If the commenter’s intention is to prove that language death is a natural process, then the fact that willpower can be used for the survival/revival of a language is a big problem for his thesis; if it were a phenomenon over which humans exercise no control (i.e. “it cannot be stopped”), then human volition should reasonably not be able to affect it, as I explained in my previous comment. The idea of “natural process” leaves no room for human agency, and thus the fact that an organisation like Operation X can help languages survive or bring them back from the dead relying on willpower is a serious problem for the commenter’s falsifiable hypothesis of language death being a natural process.
It is understandable that if the commenter believes that language death is a natural phenomenon which is inevitable whether we like it or not, he concludes that this is the only option left to us: “what we do now is collect and preserve.” Many linguists would tend to agree with him, and they analyse language death along similar lines as he does. However, they make the mistake of overlooking human agency in the death of languages, which is what jeopardises any notions of language death being a natural phenomenon that cannot be stopped whether we like it or not; there are, therefore, also linguists who have the insight that language death can be stopped and that when certain languages have died, their death can even be reversed by revival efforts.
There are certainly those who do not like that Operation X can help languages survive or make them alive again, because that completely destroys the theory that language death is inevitable, whether you like it or not. If it were really an inevitable process that cannot be stopped, those people would not worry about the actions of Operation X; they apparently dislike what we are doing since we are proving them wrong with our actions. Yet if they were right, they would have nothing to worry about, since all our actions would be in vain, but clearly they are not, and that is what is causing much hate to be directed towards Operation X. No matter how much others dislike or hate our action, what we are doing cannot be stopped, since we have the willpower to continue our work for generations; Operation X is an intergenerational project. Saving languages is part of our philosophy, and it is a philosophical mission we pursue with zeal; we are philosophically motivated never to give up. Also, to be honest, we do really enjoy our role – or I might call it work – of destroying the myth that nothing can be done about language death whether we like it or not; Operation X is the very embodiment of what can be done.
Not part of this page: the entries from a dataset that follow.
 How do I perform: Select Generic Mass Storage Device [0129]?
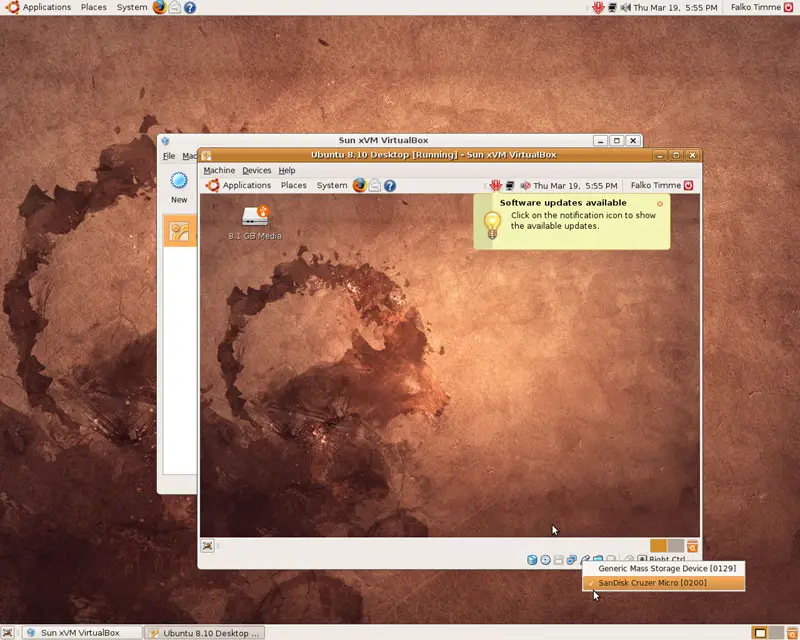tap(666, 568)
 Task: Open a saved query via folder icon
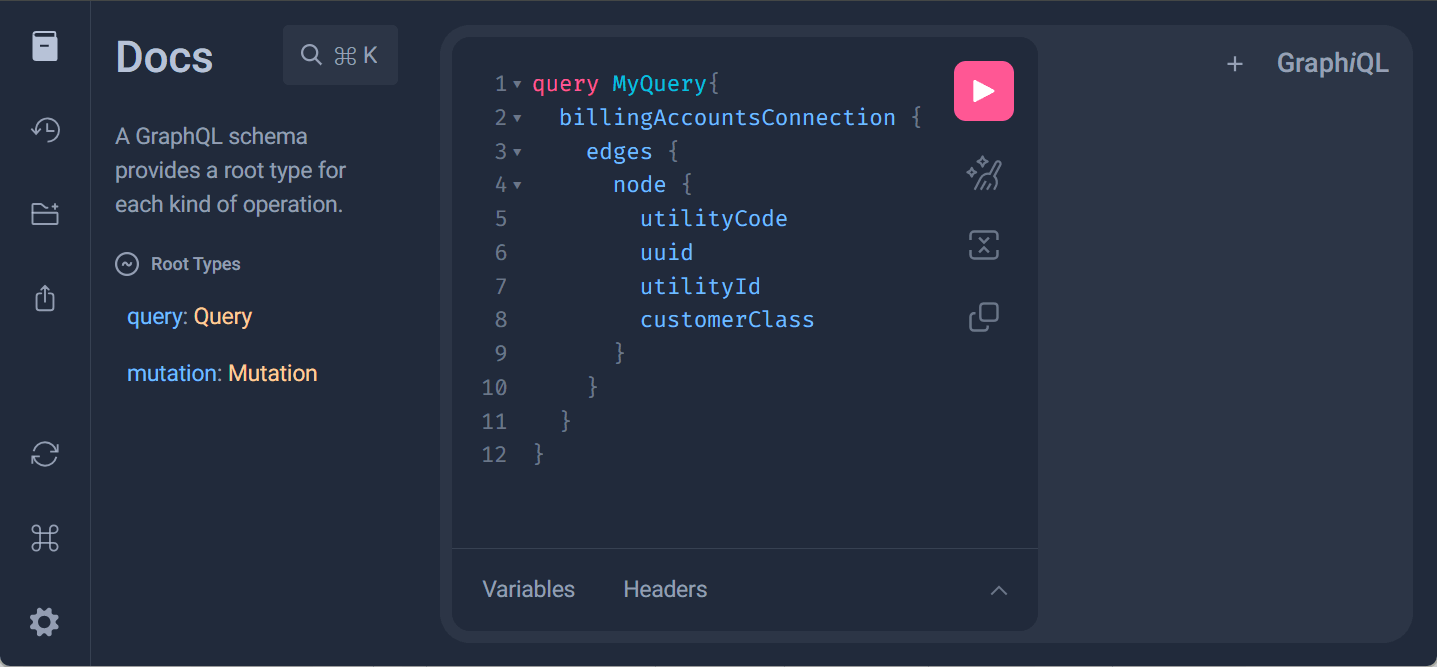pyautogui.click(x=44, y=213)
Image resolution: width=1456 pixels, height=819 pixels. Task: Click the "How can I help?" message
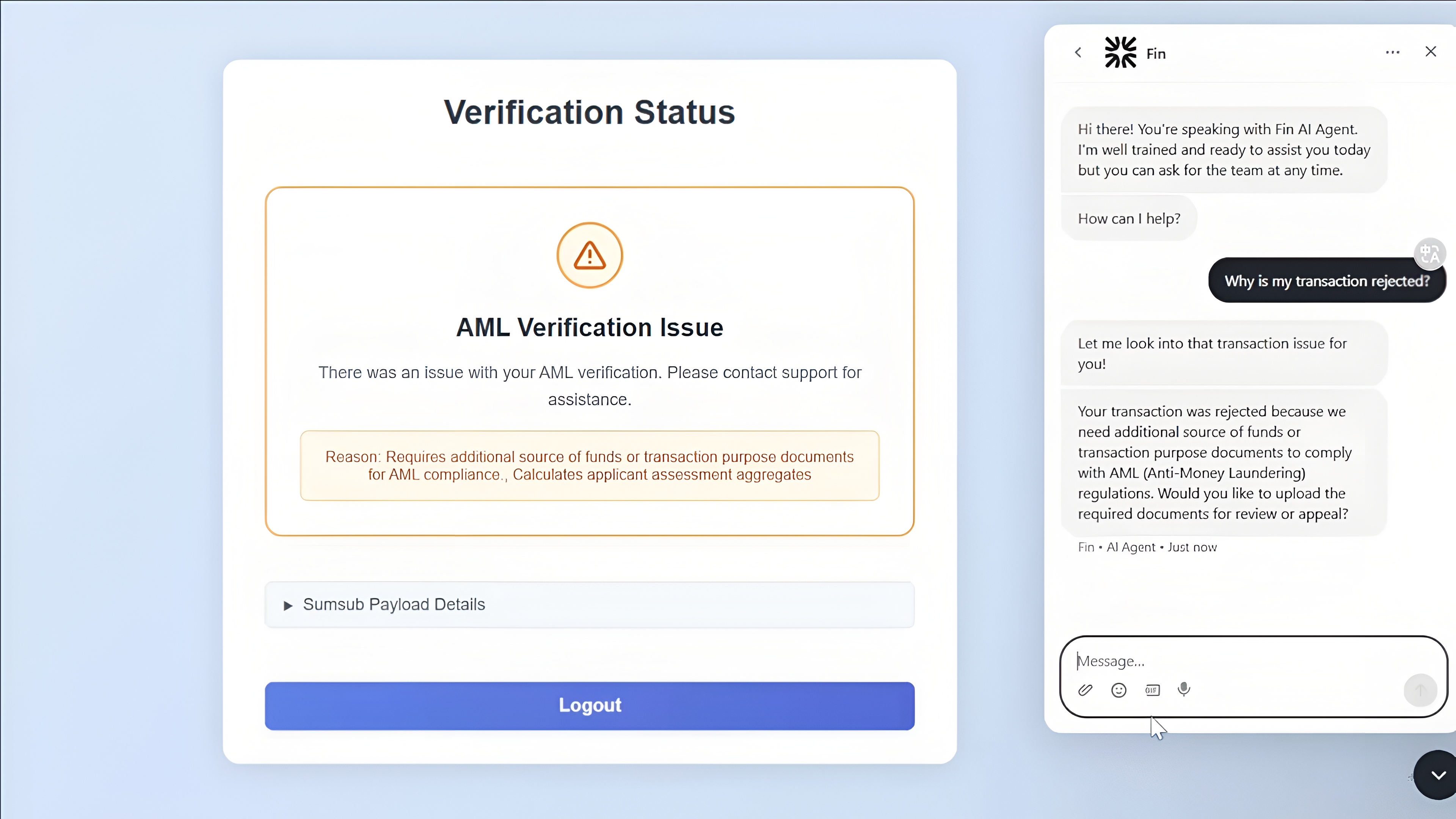click(1129, 218)
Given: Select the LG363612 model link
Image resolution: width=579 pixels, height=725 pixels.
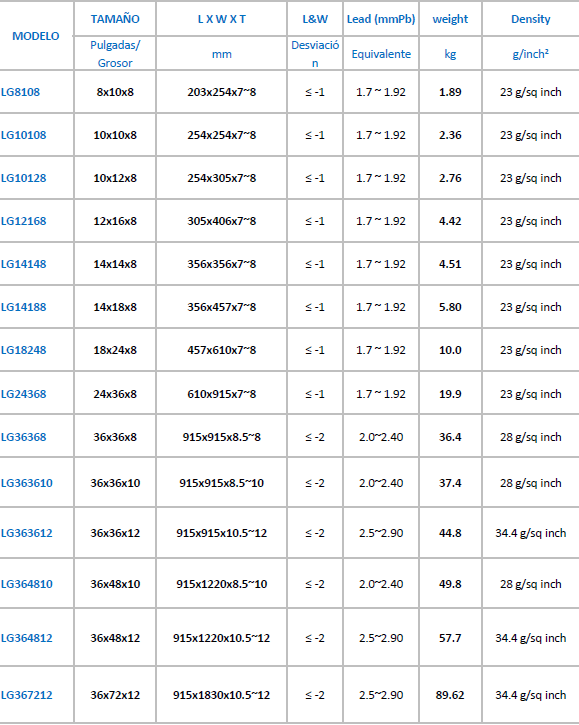Looking at the screenshot, I should pos(27,533).
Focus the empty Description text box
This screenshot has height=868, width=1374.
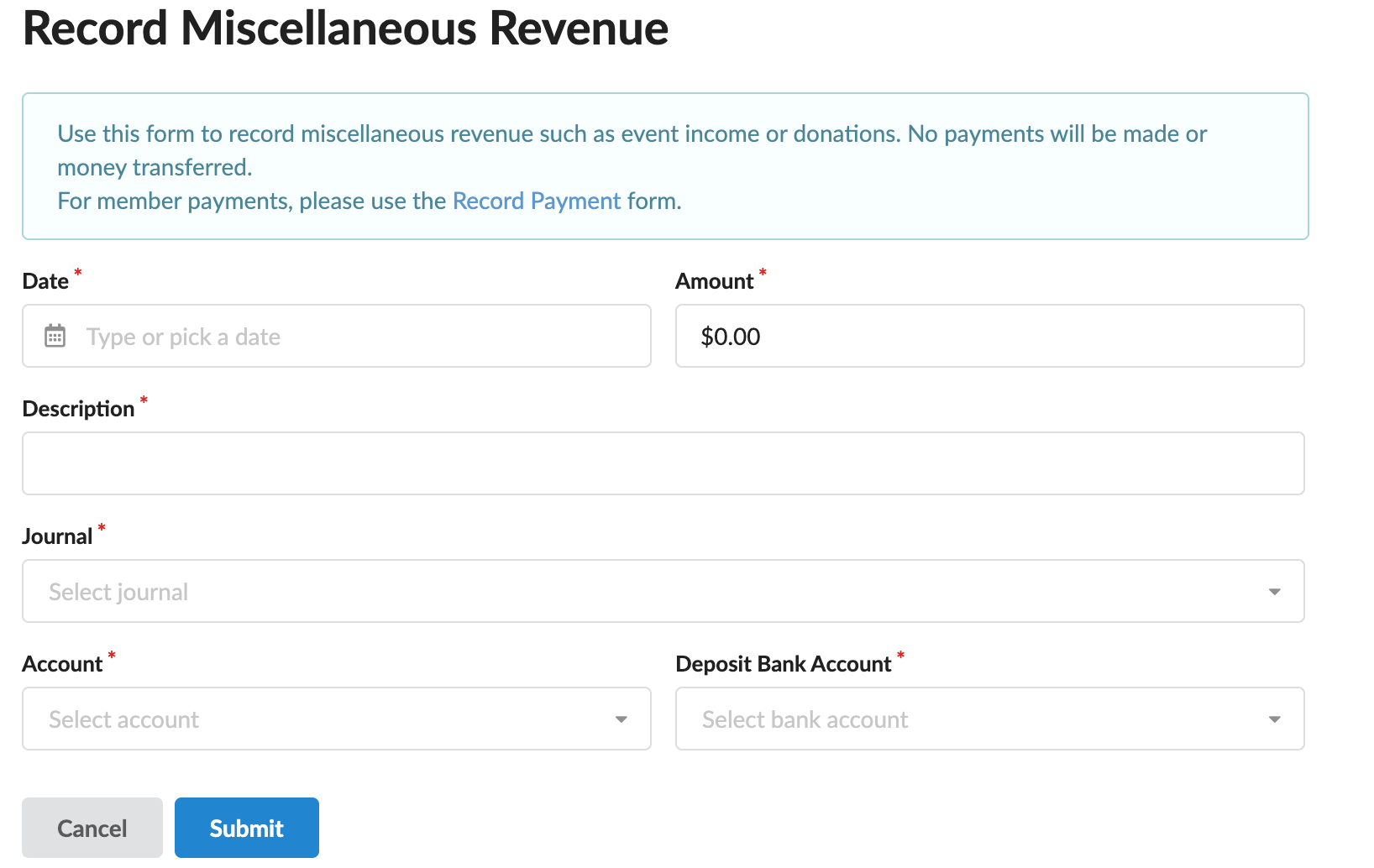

Languages can be kept alive through learning/transmission, and if the production of fluent speakers continues, a language continues to live; if even just one master passes his knowledge on to one student, and that student repeats the process, a language can be kept alive between one master and his student. The concept of “one master, one student” would be the absolute minimum one needs for survival, but it also serves to demonstrate that languages can technically survive very adverse conditions, i.e. not much is needed for their survival. Languages are robust, and this insight is crucial to the work of Operation X. Furthermore, the concept of “one master, one disciple,” which is an important part of Operation X philosophy, is a minimal goal for all Operation X projects, and while Operation X pursues minimal goals, this does not rule out the possibility of achieving much more. We believe in keeping our goals as small as possible first, yet that does not stop us from striving for much more. Our goals are naturally ambitious. However, we are strict with ourselves, since we never wish to make unrealistic promises; we just want to deliver what we have promised, nothing less. So that is why Operation X goals are generally exceedingly minimalistic on the surface, yet that has never stopped us from pursuing more ambitious aims.